Sato and Suzuki admitted taking the meat after a whistleblower had provided them details about smuggled whale meat being sold by crewmen on the black market.

However, they plead not guilty to both charges since they did not enter the distribution depot surreptitiously, nor keep the meat for themselves. They maintain that they intercepted the meat to unmask official corruption, and immediately handed the meat over to public prosecutors who opened a corruption investigation.

What happened next remains unclear, but it raises concerns that right-wing elements in the Japanese establishment intervened in the workings of the justice system.

Instead of pursuing the corruption allegations, prosecutors dropped their investigation and went after the activists instead. Given that Sato and Suzuki have now been convicted, the question now remains: Will prosecutors now pursue the original case of alleged corruption in its whaling industry?

They have given no indication that they will do so.

Indeed, public prosecutors actually requested an eighteen-month prison sentence for the two men.

Thus, whilst a suspended sentence seems like valediction of sorts, this type of sentence is very common in Japan for minor crimes and first time offenses. Sato and Suzuki are now saddled with a criminal record, which usually results in extreme difficulties in securing decent employment.

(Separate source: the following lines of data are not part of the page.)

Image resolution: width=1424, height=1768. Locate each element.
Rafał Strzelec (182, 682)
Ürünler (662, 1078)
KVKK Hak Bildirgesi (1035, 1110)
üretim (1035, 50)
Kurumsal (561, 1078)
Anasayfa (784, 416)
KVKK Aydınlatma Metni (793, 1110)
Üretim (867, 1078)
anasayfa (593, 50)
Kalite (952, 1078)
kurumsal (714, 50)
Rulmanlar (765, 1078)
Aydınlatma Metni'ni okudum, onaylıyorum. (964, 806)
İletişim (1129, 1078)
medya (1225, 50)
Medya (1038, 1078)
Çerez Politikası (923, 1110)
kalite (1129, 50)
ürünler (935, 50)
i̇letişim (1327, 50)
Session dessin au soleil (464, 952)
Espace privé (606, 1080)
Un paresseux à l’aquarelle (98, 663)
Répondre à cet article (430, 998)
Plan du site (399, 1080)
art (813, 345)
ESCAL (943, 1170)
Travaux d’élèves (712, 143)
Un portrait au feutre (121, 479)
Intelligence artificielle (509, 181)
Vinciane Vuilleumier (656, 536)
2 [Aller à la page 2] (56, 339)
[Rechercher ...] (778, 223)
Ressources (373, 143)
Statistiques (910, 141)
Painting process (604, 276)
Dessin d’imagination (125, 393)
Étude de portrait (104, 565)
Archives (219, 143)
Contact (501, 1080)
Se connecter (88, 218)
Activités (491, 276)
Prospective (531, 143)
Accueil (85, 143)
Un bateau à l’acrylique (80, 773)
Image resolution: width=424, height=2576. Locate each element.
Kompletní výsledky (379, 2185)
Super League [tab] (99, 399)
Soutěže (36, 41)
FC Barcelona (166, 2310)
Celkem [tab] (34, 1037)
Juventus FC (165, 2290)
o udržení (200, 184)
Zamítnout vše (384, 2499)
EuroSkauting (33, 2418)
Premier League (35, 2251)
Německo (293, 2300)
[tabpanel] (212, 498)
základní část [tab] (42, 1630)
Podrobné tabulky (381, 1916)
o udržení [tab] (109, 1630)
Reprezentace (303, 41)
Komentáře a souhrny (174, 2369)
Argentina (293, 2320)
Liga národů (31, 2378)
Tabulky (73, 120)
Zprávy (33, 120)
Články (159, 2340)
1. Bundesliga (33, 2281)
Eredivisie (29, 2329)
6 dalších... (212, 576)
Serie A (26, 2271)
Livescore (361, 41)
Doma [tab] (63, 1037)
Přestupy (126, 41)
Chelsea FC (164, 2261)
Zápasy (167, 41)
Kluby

The Mainichi Shinbun reported that presiding judge, Kenji Ogawa, concluded that "the investigative activities went beyond acceptable levels, even if they were in the name of the public interest."

Sato and Suzuki can count themselves fortunate to be sentenced by a somewhat sympathetic judge given that trials by jury are still very rare in Japan. Countless others are not so lucky, as they run the gauntlet of an opaque justice system which still falls short of many international standards.


David Adam Stott works for The University of Kitakyushu in southern Japan. He is presently a visiting researcher at the University of Adelaide, Australia.